## What to do
[1] Using the Kafka alert post, answer each of these:
(a) Which API is used to produce the stream onto a Kafka topic?
(b) What name is given to the state store in the code?
(c) How long is the time window set in the code?
[2] Please copy everything in the Kafka alert post from "I can save the" down to "could be done?".

## Excerpted text
■ ■ ■ ■ ■ ■ ■

6

I have a streaming application that continuously takes in a stream of coordinates along with some custom metadata that also includes a bitstring. This stream is produced onto a kafka topic using producer API. Now another application needs to process this stream [Streams API] and store the specific bit from the bit string and generate alerts when this bit changes

Below is the continuous stream of messages that need to be processed

{"device_id":"1","status_bit":"0"}
{"device_id":"2","status_bit":"1"}
{"device_id":"1","status_bit":"0"}
{"device_id":"3","status_bit":"1"}
{"device_id":"1","status_bit":"1"} // need to generate alert with change: 0->1
{"device_id":"3","status_bits":"1"}
{"device_id":"2","status_bit":"1"}
{"device_id":"3","status_bits":"0"} // need to generate alert with change 1->0

Now I would like to write these alerts to another kafka topic like

{"device_id":1,"init":0,"final":1,"timestamp":"somets"}
{"device_id":3,"init":1,"final":0,"timestamp":"somets"}

I can save the current bit in the state store using something like

streamsBuilder
        .stream("my-topic")
        .mapValues((key, value) -> value.getStatusBit())
        .groupByKey()
        .windowedBy(TimeWindows.of(Duration.ofMinutes(1)))
        .reduce((oldAggValue, newMessageValue) -> newMessageValue, Materialized.as("bit-temp-store"));

but I am unable to understand how can I detect this change from the existing bit. Do I need to query the state store somehow inside the processor topology? If yes? How? If no? What else could be done?

■ ■ ■ ■ ■ ■ ■

## Provided data
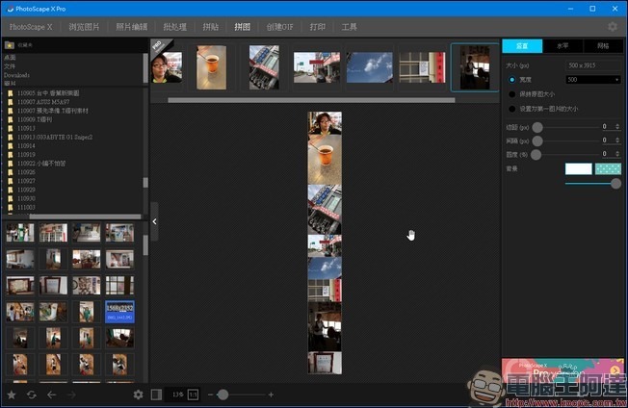Toggle the compare split view icon
Screen dimensions: 628x408
point(156,395)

■ ■ ■ ■ ■ ■ ■

## Expected results
[1]
(a) The producer API.
(b) "bit-temp-store"
(c) One minute.

[2]
I can save the current bit in the state store using something like

streamsBuilder
        .stream("my-topic")
        .mapValues((key, value) -> value.getStatusBit())
        .groupByKey()
        .windowedBy(TimeWindows.of(Duration.ofMinutes(1)))
        .reduce((oldAggValue, newMessageValue) -> newMessageValue, Materialized.as("bit-temp-store"));

but I am unable to understand how can I detect this change from the existing bit. Do I need to query the state store somehow inside the processor topology? If yes? How? If no? What else could be done?